With concern for how the cultural imperialism of contemporary art has taken over her homeland of Setouchi, artist Rika Aki returned from Tokyo in 2012 and set up the alternative space Teshimanomado. This cafe and art gathering spot, located just around the corner from the Tadanori Yokoo site on Teshima island, functions as a certain counter-point to the overwhelming presence of the Triennale and its offshoots. Whilst paying close care to the potential expressions of contemporary art, the space fosters the skills, creativity and traditions of local people and provides alternative insights into the history and environment of the island, which was once the site of a major struggle against the mass dumping of industrial waste, revealing a layer of the land the Triennale is often quick to cover over.
Organizing local history tours navigated by key persons of the village, documenting long-standing rituals following certain festivals in the region and coordinating with other small cafes and creative spaces a five year annual bread festival, Teshimanomado is about everyday making and encounter, with a particular sense of self-sustainability as an alternative to the big business of art festivals. If you are headed to Setouchi in 2017, be sure to pop in to Teshimanomado and experience another, more rooted and critical approach to art in this inland sea.

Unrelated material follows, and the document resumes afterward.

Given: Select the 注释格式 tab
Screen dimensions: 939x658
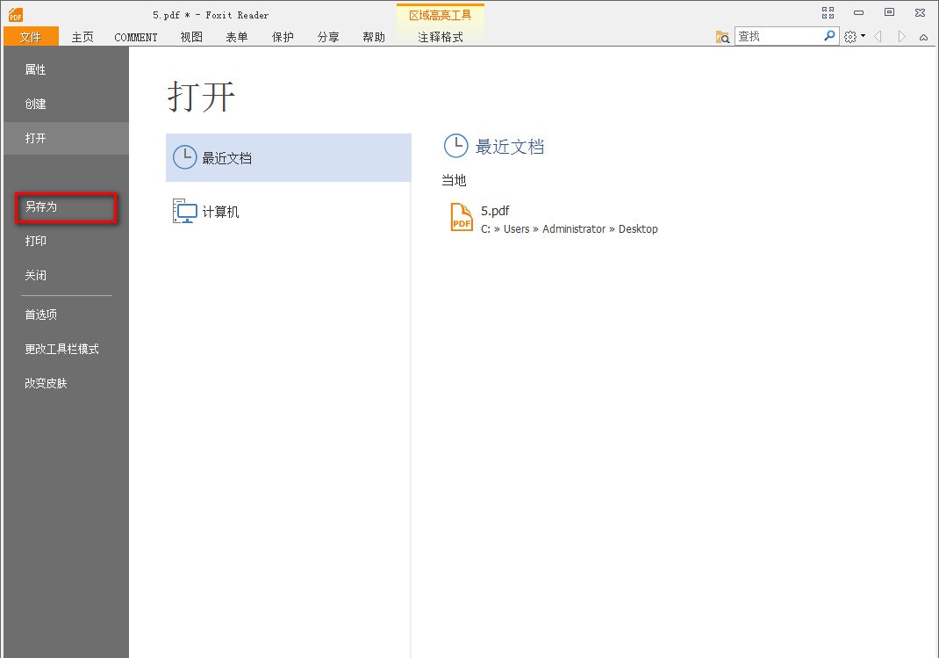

Jennifer Pastore – From Kabul to Fukushima
One of the most important themes of Tokyo’s year in art has been the preservation of culture and the culture that emerges from these acts of preservation, with two shows speaking most poignantly to this. First there was Hidden Treasures from the National Museum, Kabul, which displayed ancient artwork rescued and hidden from the Taliban until 2004, before being sent to travel the world in exhibitions under the motto “A Nation Stays Alive When its Culture Stays Alive.”

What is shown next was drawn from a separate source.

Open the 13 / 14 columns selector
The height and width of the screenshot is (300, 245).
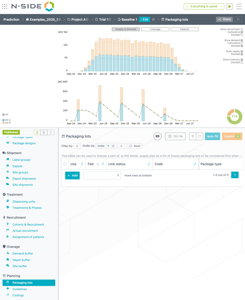point(175,136)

Later in the year Komagome Soko, one of the city’s most exciting new spaces, presented the simultaneous shows “Hello in Darkness” by Kyun-chome and “Shiver and Orgasm” by Bontaro Dokuyama. More than any other, this event felt the most vibrantly, pulsingly alive, with both artists diving bravely into themes taboo and complex. Through video, models, and photos Dokuyama documented the camp of anti-nuclear protest tents that had been staked out in front of the Ministry of Economy, Trade, and Industry until they were swept away under government order this year. Kyun-chome included the video “The Story of Making Lies” (2016), in which she taught evacuees of the Fukushima nuclear exclusion zone how to use Photoshop to delete barricades from images of their hometowns. In a year when faith and institutions were shaken and a grasp on truth and reality seemed increasingly tenuous, these exhibitions asserted the role of culture as testament of who we are, the lives we have lived, and the realities we can create.